__What you should do__.
Restate the entries below word for word, leaving nothing out.

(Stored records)
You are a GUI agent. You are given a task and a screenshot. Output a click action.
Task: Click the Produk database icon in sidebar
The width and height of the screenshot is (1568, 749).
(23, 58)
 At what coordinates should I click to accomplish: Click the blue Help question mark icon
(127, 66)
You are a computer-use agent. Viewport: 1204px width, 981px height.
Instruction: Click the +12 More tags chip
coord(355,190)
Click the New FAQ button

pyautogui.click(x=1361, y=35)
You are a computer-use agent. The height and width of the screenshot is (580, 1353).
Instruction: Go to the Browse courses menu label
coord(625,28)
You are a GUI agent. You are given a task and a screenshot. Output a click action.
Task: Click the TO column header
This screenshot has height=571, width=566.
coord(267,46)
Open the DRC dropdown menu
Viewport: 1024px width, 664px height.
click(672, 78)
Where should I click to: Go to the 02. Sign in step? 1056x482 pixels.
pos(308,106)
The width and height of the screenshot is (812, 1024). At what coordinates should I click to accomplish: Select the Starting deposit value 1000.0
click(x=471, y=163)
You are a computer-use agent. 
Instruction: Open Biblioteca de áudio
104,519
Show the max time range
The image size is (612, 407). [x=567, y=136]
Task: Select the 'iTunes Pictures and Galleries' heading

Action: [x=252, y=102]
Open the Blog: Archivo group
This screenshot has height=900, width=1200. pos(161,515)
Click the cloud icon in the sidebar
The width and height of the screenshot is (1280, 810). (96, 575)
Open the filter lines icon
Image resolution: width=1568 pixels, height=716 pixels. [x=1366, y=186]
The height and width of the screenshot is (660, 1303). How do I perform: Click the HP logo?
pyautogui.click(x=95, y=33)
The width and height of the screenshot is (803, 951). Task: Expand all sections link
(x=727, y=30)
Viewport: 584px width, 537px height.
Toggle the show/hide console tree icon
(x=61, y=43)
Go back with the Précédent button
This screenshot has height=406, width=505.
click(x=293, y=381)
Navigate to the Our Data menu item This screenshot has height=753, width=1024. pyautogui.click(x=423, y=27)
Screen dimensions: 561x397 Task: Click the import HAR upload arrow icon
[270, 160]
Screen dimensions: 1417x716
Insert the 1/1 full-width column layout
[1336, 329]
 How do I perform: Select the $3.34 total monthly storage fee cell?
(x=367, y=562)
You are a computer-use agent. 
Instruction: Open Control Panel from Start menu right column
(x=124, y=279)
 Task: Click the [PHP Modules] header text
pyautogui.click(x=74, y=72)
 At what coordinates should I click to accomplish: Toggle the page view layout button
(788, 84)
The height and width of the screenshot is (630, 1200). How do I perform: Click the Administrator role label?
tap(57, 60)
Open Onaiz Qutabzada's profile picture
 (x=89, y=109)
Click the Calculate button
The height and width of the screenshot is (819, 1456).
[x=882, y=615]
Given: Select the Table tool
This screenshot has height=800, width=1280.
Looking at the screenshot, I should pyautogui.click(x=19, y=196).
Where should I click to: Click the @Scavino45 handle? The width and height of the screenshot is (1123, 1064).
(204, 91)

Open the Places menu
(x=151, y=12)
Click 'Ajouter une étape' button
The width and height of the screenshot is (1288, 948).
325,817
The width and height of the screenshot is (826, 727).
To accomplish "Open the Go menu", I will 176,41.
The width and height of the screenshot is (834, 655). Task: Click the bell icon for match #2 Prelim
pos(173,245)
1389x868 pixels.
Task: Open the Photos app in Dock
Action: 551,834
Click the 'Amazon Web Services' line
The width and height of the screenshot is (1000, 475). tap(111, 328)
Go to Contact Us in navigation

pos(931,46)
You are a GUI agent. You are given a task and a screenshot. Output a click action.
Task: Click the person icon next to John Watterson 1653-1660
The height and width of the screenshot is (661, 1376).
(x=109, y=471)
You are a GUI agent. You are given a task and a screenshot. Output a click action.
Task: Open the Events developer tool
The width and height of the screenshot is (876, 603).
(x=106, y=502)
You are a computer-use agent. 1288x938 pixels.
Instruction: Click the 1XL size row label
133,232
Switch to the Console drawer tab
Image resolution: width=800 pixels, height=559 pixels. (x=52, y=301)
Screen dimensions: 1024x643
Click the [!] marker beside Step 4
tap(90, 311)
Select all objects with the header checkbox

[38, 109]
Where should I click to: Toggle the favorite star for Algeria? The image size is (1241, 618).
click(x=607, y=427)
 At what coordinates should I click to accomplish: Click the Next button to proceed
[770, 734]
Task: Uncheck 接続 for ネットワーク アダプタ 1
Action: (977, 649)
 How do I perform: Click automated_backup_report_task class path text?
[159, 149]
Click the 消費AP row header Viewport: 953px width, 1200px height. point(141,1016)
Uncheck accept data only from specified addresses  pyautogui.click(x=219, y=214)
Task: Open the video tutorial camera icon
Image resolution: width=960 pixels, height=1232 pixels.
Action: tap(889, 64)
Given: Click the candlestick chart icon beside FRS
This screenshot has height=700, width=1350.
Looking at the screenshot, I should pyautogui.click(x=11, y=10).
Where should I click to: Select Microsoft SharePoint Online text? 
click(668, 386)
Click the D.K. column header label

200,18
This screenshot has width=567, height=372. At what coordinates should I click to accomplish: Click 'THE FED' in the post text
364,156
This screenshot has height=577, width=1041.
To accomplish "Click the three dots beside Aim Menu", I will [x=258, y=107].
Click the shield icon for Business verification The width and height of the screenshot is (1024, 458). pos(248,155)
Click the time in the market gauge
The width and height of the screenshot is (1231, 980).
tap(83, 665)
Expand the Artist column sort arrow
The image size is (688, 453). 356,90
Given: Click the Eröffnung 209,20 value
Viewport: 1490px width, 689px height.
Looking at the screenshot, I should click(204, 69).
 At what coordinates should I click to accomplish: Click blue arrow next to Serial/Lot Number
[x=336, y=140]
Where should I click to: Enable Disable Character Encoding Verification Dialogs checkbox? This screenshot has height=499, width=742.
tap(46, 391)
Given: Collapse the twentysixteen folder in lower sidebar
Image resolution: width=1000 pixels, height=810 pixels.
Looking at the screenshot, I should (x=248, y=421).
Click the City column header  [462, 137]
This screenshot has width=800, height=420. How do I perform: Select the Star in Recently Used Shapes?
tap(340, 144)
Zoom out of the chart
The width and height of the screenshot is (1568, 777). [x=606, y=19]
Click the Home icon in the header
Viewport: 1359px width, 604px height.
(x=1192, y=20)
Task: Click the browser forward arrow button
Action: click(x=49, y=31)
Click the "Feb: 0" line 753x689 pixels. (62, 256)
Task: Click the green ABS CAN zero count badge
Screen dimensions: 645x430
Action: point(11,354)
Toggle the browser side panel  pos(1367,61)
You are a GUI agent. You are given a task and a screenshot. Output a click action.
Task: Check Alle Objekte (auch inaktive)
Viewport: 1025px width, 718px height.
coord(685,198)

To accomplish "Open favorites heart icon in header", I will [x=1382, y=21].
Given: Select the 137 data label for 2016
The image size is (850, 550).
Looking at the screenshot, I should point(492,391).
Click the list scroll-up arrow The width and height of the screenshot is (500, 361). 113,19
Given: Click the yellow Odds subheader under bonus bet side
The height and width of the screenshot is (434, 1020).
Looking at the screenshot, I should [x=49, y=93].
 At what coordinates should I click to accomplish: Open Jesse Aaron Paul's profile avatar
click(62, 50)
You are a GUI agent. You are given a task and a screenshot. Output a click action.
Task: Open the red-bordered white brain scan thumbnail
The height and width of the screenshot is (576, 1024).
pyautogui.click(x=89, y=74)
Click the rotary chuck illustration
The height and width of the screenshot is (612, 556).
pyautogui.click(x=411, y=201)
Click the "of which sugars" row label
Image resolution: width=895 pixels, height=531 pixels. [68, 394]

__Task result__.
You are a GUI agent. You are given a task and a screenshot. Output a click action.
Task: Click the Produk database icon in sidebar
The width and height of the screenshot is (1568, 749).
(23, 58)
 At what coordinates should I click to accomplish: Click the blue Help question mark icon
(127, 66)
You are a computer-use agent. Viewport: 1204px width, 981px height.
Instruction: Click the +12 More tags chip
coord(355,190)
Click the New FAQ button

pyautogui.click(x=1361, y=35)
You are a computer-use agent. The height and width of the screenshot is (580, 1353).
Instruction: Go to the Browse courses menu label
coord(625,28)
You are a GUI agent. You are given a task and a screenshot. Output a click action.
Task: Click the TO column header
This screenshot has height=571, width=566.
coord(267,46)
Open the DRC dropdown menu
Viewport: 1024px width, 664px height.
click(672, 78)
Where should I click to: Go to the 02. Sign in step? 1056x482 pixels.
pos(308,106)
The width and height of the screenshot is (812, 1024). At what coordinates should I click to accomplish: Select the Starting deposit value 1000.0
click(x=471, y=163)
You are a computer-use agent. 
Instruction: Open Biblioteca de áudio
104,519
Show the max time range
The image size is (612, 407). [x=567, y=136]
Task: Select the 'iTunes Pictures and Galleries' heading

Action: [x=252, y=102]
Open the Blog: Archivo group
This screenshot has height=900, width=1200. pos(161,515)
Click the cloud icon in the sidebar
The width and height of the screenshot is (1280, 810). (96, 575)
Open the filter lines icon
Image resolution: width=1568 pixels, height=716 pixels. [x=1366, y=186]
The height and width of the screenshot is (660, 1303). How do I perform: Click the HP logo?
pyautogui.click(x=95, y=33)
The width and height of the screenshot is (803, 951). Task: Expand all sections link
(x=727, y=30)
Viewport: 584px width, 537px height.
Toggle the show/hide console tree icon
(x=61, y=43)
Go back with the Précédent button
This screenshot has height=406, width=505.
click(x=293, y=381)
Navigate to the Our Data menu item This screenshot has height=753, width=1024. pyautogui.click(x=423, y=27)
Screen dimensions: 561x397 Task: Click the import HAR upload arrow icon
[270, 160]
Screen dimensions: 1417x716
Insert the 1/1 full-width column layout
[1336, 329]
 How do I perform: Select the $3.34 total monthly storage fee cell?
(x=367, y=562)
You are a computer-use agent. 
Instruction: Open Control Panel from Start menu right column
(x=124, y=279)
 Task: Click the [PHP Modules] header text
pyautogui.click(x=74, y=72)
 At what coordinates should I click to accomplish: Toggle the page view layout button
(788, 84)
The height and width of the screenshot is (630, 1200). How do I perform: Click the Administrator role label?
tap(57, 60)
Open Onaiz Qutabzada's profile picture
 (x=89, y=109)
Click the Calculate button
The height and width of the screenshot is (819, 1456).
[x=882, y=615]
Given: Select the Table tool
This screenshot has height=800, width=1280.
Looking at the screenshot, I should pyautogui.click(x=19, y=196).
Where should I click to: Click the @Scavino45 handle? The width and height of the screenshot is (1123, 1064).
(204, 91)

Open the Places menu
(x=151, y=12)
Click 'Ajouter une étape' button
The width and height of the screenshot is (1288, 948).
325,817
The width and height of the screenshot is (826, 727).
To accomplish "Open the Go menu", I will 176,41.
The width and height of the screenshot is (834, 655). Task: Click the bell icon for match #2 Prelim
pos(173,245)
1389x868 pixels.
Task: Open the Photos app in Dock
Action: 551,834
Click the 'Amazon Web Services' line
The width and height of the screenshot is (1000, 475). tap(111, 328)
Go to Contact Us in navigation

pos(931,46)
You are a GUI agent. You are given a task and a screenshot. Output a click action.
Task: Click the person icon next to John Watterson 1653-1660
The height and width of the screenshot is (661, 1376).
(x=109, y=471)
You are a GUI agent. You are given a task and a screenshot. Output a click action.
Task: Open the Events developer tool
The width and height of the screenshot is (876, 603).
(x=106, y=502)
You are a computer-use agent. 1288x938 pixels.
Instruction: Click the 1XL size row label
133,232
Switch to the Console drawer tab
Image resolution: width=800 pixels, height=559 pixels. (x=52, y=301)
Screen dimensions: 1024x643
Click the [!] marker beside Step 4
tap(90, 311)
Select all objects with the header checkbox

[38, 109]
Where should I click to: Toggle the favorite star for Algeria? The image size is (1241, 618).
click(x=607, y=427)
 At what coordinates should I click to accomplish: Click the Next button to proceed
[770, 734]
Task: Uncheck 接続 for ネットワーク アダプタ 1
Action: (977, 649)
 How do I perform: Click automated_backup_report_task class path text?
[159, 149]
Click the 消費AP row header Viewport: 953px width, 1200px height. point(141,1016)
Uncheck accept data only from specified addresses  pyautogui.click(x=219, y=214)
Task: Open the video tutorial camera icon
Image resolution: width=960 pixels, height=1232 pixels.
Action: tap(889, 64)
Given: Click the candlestick chart icon beside FRS
This screenshot has height=700, width=1350.
Looking at the screenshot, I should pyautogui.click(x=11, y=10).
Where should I click to: Select Microsoft SharePoint Online text? 
click(668, 386)
Click the D.K. column header label

200,18
This screenshot has width=567, height=372. At what coordinates should I click to accomplish: Click 'THE FED' in the post text
364,156
This screenshot has height=577, width=1041.
To accomplish "Click the three dots beside Aim Menu", I will [x=258, y=107].
Click the shield icon for Business verification The width and height of the screenshot is (1024, 458). pos(248,155)
Click the time in the market gauge
The width and height of the screenshot is (1231, 980).
tap(83, 665)
Expand the Artist column sort arrow
The image size is (688, 453). 356,90
Given: Click the Eröffnung 209,20 value
Viewport: 1490px width, 689px height.
Looking at the screenshot, I should click(204, 69).
 At what coordinates should I click to accomplish: Click blue arrow next to Serial/Lot Number
[x=336, y=140]
Where should I click to: Enable Disable Character Encoding Verification Dialogs checkbox? This screenshot has height=499, width=742.
tap(46, 391)
Given: Collapse the twentysixteen folder in lower sidebar
Image resolution: width=1000 pixels, height=810 pixels.
Looking at the screenshot, I should (x=248, y=421).
Click the City column header  [462, 137]
This screenshot has width=800, height=420. How do I perform: Select the Star in Recently Used Shapes?
tap(340, 144)
Zoom out of the chart
The width and height of the screenshot is (1568, 777). [x=606, y=19]
Click the Home icon in the header
Viewport: 1359px width, 604px height.
(x=1192, y=20)
Task: Click the browser forward arrow button
Action: click(x=49, y=31)
Click the "Feb: 0" line 753x689 pixels. (62, 256)
Task: Click the green ABS CAN zero count badge
Screen dimensions: 645x430
Action: point(11,354)
Toggle the browser side panel  pos(1367,61)
You are a GUI agent. You are given a task and a screenshot. Output a click action.
Task: Check Alle Objekte (auch inaktive)
Viewport: 1025px width, 718px height.
coord(685,198)

To accomplish "Open favorites heart icon in header", I will [x=1382, y=21].
Given: Select the 137 data label for 2016
The image size is (850, 550).
Looking at the screenshot, I should point(492,391).
Click the list scroll-up arrow The width and height of the screenshot is (500, 361). 113,19
Given: Click the yellow Odds subheader under bonus bet side
The height and width of the screenshot is (434, 1020).
Looking at the screenshot, I should [x=49, y=93].
 At what coordinates should I click to accomplish: Open Jesse Aaron Paul's profile avatar
click(62, 50)
You are a GUI agent. You are given a task and a screenshot. Output a click action.
Task: Open the red-bordered white brain scan thumbnail
The height and width of the screenshot is (576, 1024).
pyautogui.click(x=89, y=74)
Click the rotary chuck illustration
The height and width of the screenshot is (612, 556).
pyautogui.click(x=411, y=201)
Click the "of which sugars" row label
Image resolution: width=895 pixels, height=531 pixels. [68, 394]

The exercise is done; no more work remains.